ドラマを見ていると……東京に出てきて秋風羽織のもとで漫画家修業にはげむことになった鈴愛は、岐阜方言が抜けていない。これは、まわりの秋風のスタッフの人たちも気付いていることである。このことのドラマとしての意味は、何なのだろうか。

第一には、漫画家をめざすならば、特に、方言は気にならないということなのかもしれない。別に、作品中で方言を使うわけではない。漫画を描く時には、きちんとした標準的な日本語で台詞を描いているようだ。これが、接客業のような仕事をするならば、東京に出てきて岐阜方言のままというのは、問題があるのかもしれない。

第二に、岐阜方言を残しているということは、帰る家があることを意味しているとも理解できる。岐阜には、つくし食堂があり、両親と祖父それに弟がいる。帰ろうと思えば、いつでも帰れる。あるいは、何かあれば、電話がある。この岐阜出身で、いざとなれば帰る場所を持っている、この安心感を感じさせることばでもある。

以上の二点ぐらいが、鈴愛が、いまだに岐阜方言で話していることの、ドラマとしての演出かなと思って見ている。

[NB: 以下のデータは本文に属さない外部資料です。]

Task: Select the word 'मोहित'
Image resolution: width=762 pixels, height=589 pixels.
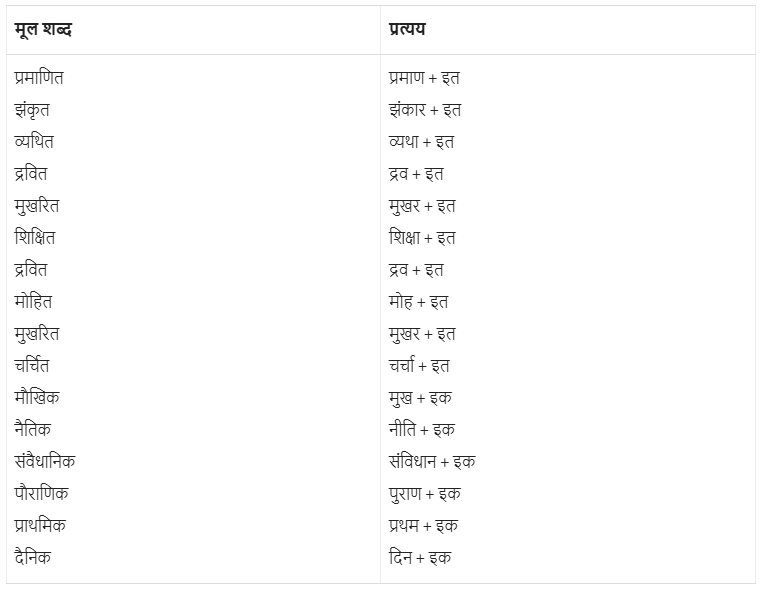Action: coord(33,301)
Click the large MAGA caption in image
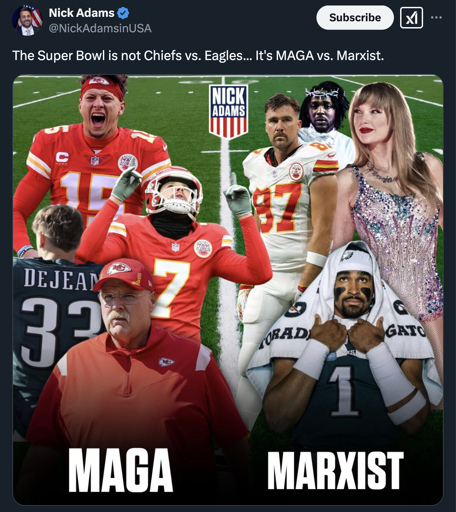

その一方で、律の方は、すっかり東京方言になっているようだ。いや、むしろ岐阜方言を消して話そうとしている。清と再会したとき、岐阜方言を意図的に消していた。これは、これから、律が東京の人として生きていくことを示唆するものかと思う。鈴愛は、岐阜に帰ることがあるかもしれないが、律は帰ることはないのだろう。

また、理工学部でロボットに関心があるように描かれている。ロボット工学の世界で生きていくとなれば、岐阜出身ということは関係ないだろう。世界に通用することばで生きていくことになる。

しかし、岐阜方言を残している鈴愛は、故郷を背負ってこれから生きていくことを暗示している。それは、自分の心に忠実に生きていく人間の生き方である。今の時点では、このように理解している。自分自身に素直である人間の生き方、これが今の鈴愛の生き方だと思うのである。それを象徴しているのが、岐阜方言である。